Davis: That was actually part of the problem. I always kind of had a huge ego anyway, and when I was a kid, it was touted around that I was a talented artist, so I thought I had this great future, and I brought this whole thing to the band, and I met four other people who also thought they were pretty special—I thought there was a lot of power to have five people each with their own territory of specialness. That kind of contributes to the disappointment—everything drops out from under you, and you think, “I FUCKED IT UP!” or “I HAD MY CHANCE AND I DIDN'T COME THROUGH.” That was my particular dilemma—that I didn't come through. I carried that weight on my shoulders for a long time.

I think a lot of kids who pick up guitars would be satisfied to have done everything the MC5 did—but maybe that's not true when it's actually happening to you?

Davis: We wanted to be as big as the Beatles. Here are four guys from basic working-class backgrounds who put out this great work that gave everyone pleasure, and I thought they set the standard. And anybody could do it, and if you had the guts and talent to go for it, your life would be wonderful. That's what I was trying for—I don't know about the other people; but that's what worked for me. I read Beatles biographies, and I'd compare where we were at our point in our career where they were when they were there, and I'd think, “We're still in the game; we're still in the game—we didn't blow it yet.”

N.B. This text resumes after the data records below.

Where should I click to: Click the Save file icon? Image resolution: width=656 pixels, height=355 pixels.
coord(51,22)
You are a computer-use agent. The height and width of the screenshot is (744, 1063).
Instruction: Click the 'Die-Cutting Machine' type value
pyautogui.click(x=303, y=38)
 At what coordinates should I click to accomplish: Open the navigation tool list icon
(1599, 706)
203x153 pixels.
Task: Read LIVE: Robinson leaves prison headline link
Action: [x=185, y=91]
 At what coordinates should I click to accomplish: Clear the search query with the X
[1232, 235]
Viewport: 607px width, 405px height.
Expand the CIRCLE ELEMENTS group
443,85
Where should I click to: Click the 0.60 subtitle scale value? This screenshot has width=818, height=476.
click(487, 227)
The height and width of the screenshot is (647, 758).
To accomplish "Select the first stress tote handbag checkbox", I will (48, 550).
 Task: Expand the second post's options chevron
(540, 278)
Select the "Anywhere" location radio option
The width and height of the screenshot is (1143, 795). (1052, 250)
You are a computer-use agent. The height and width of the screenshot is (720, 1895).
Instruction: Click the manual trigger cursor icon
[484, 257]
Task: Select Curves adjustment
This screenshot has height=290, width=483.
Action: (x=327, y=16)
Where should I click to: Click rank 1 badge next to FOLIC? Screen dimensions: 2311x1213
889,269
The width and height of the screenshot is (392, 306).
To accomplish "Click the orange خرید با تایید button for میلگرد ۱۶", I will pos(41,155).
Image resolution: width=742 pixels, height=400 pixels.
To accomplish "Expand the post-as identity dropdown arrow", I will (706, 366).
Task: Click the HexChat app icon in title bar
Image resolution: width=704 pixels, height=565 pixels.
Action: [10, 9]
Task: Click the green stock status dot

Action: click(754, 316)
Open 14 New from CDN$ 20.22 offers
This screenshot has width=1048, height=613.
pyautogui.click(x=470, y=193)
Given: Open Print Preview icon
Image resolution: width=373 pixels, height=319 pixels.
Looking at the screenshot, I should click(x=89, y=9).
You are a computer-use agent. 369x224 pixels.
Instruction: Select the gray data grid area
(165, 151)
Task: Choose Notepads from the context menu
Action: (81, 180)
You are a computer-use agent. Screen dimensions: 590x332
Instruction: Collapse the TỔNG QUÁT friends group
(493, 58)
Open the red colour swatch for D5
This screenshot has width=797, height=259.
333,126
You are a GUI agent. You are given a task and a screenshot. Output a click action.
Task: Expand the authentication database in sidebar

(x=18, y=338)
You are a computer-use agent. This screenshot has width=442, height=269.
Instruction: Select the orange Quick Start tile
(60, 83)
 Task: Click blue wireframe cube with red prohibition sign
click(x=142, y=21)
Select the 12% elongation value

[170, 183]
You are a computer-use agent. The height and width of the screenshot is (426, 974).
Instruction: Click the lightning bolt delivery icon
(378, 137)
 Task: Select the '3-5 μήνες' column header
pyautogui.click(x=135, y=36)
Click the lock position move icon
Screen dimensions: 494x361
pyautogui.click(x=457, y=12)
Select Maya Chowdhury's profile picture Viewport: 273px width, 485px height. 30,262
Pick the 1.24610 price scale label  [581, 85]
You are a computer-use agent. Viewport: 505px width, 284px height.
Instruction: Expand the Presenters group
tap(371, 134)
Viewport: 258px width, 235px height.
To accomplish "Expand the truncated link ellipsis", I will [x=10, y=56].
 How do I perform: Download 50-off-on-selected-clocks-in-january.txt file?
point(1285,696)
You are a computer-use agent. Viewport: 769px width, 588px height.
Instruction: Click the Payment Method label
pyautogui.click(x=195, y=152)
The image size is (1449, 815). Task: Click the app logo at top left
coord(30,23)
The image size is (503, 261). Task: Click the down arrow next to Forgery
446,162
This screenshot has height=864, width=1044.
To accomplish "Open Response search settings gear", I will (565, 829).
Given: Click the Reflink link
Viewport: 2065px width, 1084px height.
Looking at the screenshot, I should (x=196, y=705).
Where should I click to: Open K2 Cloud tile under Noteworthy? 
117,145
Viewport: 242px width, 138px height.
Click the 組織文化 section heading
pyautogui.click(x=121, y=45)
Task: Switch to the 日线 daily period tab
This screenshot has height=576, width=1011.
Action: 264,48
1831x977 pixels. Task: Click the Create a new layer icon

So where did the MC5 succeed?

Kramer: In the methodology to play music but also as a way of life. It's a philosophy and an action, a way to live that says you can make a difference—that you can change yourself and the world around you, but to do that, you have to take action—take wholehearted action, to give full measures, and if you do, you can add something to the world.

Do you think all the really great bands have to have that all-or-nothing ideal?

Davis: Not necessarily. I think bands that are great have a certain originality—people look at it and go, “Wow, I've never seen that before!” That's what people crave—the inspiration. Because life is so full of repetition. If it gives people a sense of hope, if it turns on a light in their head, they think of something they wouldn't have thought of. Where it comes from is the creator—but you're the creator, too. It's hard to define—I feel like I'm sermonizing!

How did you deal with having the MC5 and everything that happened because of it disappear, and then just sort of going back to normal?

Kramer: For a long time, it caused me a lot of conflict. I felt like I was, you know, special and nobody knew it, and it made me bitter. But that's not the way it is today. When I determined I wasn't going to live forever, with the death of Rob Tyner, it became clear to me that the past is past, and if I wanted to accomplish anything, I had to accept the loss of my youth and the loss of the MC5. Today, it's important for me to live by humility. My goal is to be among the rank and file of humanity. I just wanna be an average person, and not be radioactive.

Wayne, you once toldCreem that the MC5 was not your life. So what is your life?

Kramer: Music is an avocation and a vocation—it's my work, not my life. My life is who I am—my life is my character. I never knew that. All the stuff I needed to know then is the last thing I learned.